Во время моего раннего детства, когда дозволено мне было самостоятельно ходить на Усть-Манскую заимку деда, все уже на Манской гриве отросло, воскресло и освежилось. Поднялся лес, среди которого там и сям, из травы, мха и цветов черным дулом целилось сгоревшее когда-то дерево иль выступала, блестя синей сажей, что вороным крылом, вся в рыжей трухе, в дырках на месте выгоревших сучков валежина, со всех сторон обросшая земляничником, костяникой и клубничником. Цветов и ягод в молодом лесу было море. Не знаю, доводилось ли кому-то видеть покрытую ало-красным ковром земляники гору? Я видел этакое чудо на Манской гриве.
На горах же, за Королевым логом, образовались пашни, звалось это место Бетехтинско-Шахматовским улусом. Земли на горе были неважные, намного хуже, чем на Усть-Манском и Фокинском улусах, где нынче располагается плодово-ягодный совхоз «Манский», а на месте крестьянских заимок вырос целый городок дач, принадлежащих в основном престижной публике. Губа у этой публики не дура — здесь, с этих земель наши крестьяне меньше тридцати центнеров зерна с гектара не брали. Овощи здесь не росли, можно сказать, перли из земли дуром. Девкам и парням фокинского рода из-за тех земель, следовательно, и «богачества», отбою от женихов и невест не было.
Не знаю, сколько хлеба брали на горах, по-над Манской гривой, однако же не голодовали, за океан с протянутой рукой не бегали. И красиво же здесь было, на Бетехтинско-Шахматовском-то улусе! Особенно приглядно делалось на исходе лета, когда желтые хлеба, как бы выпроставшись из-под зеленого покрова леса, отделившись от окошенных покосов, уйдя от сочно-цветущих ложбин, горели, переливались золотом под высоким небом и звон колосьев был так нежен, что, казалось, они играли на солнечных лучах, будто на тонко натянутых струнах.

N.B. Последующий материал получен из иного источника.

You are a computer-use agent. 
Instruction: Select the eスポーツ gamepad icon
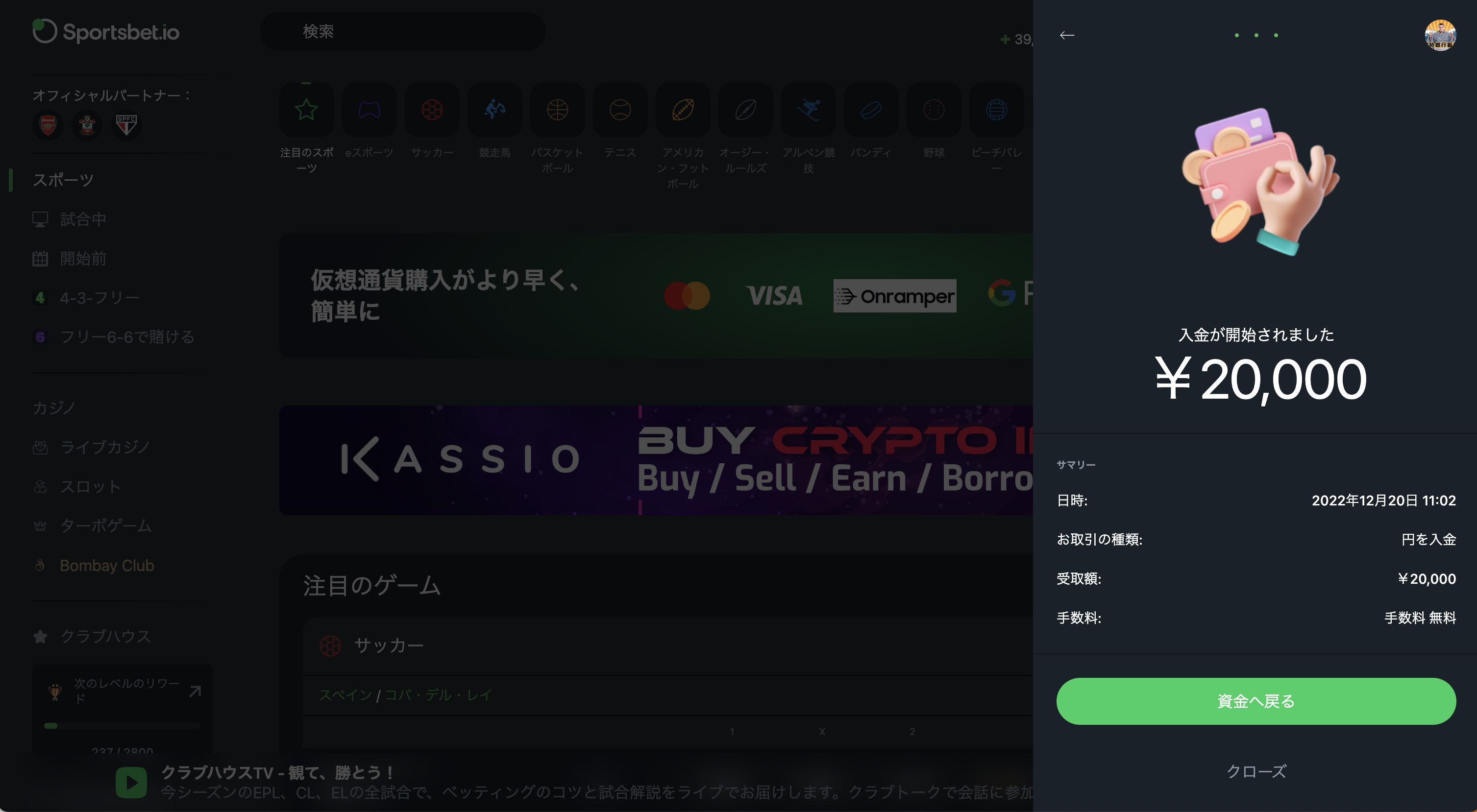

Отдельные великаны-деревья, устоявшие при выжиге тайги, стояли средь хлебов, завороженно опустив ветви, и на каждом из них, как некое дополнение, на самой ветреной вершине непременно дремал, окаменев, соколок или коршун. Всякой птицы тут: перепелки, коростеля, жаворонка, тетеревов — было так много, такой тут происходил хор, что, бывало, невольно замедлишь шаги, а когда дух займется от восторга — и вовсе остановишься, пораженный дивом и щедростью природы.
Прежде на Усть-Ману из Овсянки были две дороги: одна, от деревенского кладбища занявшись, пролегала через Фокинскую речку и затем взнималась в долгий подъем в гору, звавшийся точно и емко — «тянигусом»; вторая уходила по-за деревню, в верхнем ее конце, почти на займище петляла в крутую каменистую гору, заслоненную тайгой, от того места, где нынче располагается деревообрабатывающий заводик, оставленный в наследство гидростроителями, надоевший и овсянцам, и властям, и себе, да дурдом, с каждым годом все плотное заселяющийся. Обе нелюдные травой-муравой, гусятником и другой придорожной неприхотливой травкой заросшие дороги соединялись возле Королева лога и далее — по змеиному распадку, по тому самому, где нынче никто не ездит, спускались к Усть-Манским пашням и заимкам.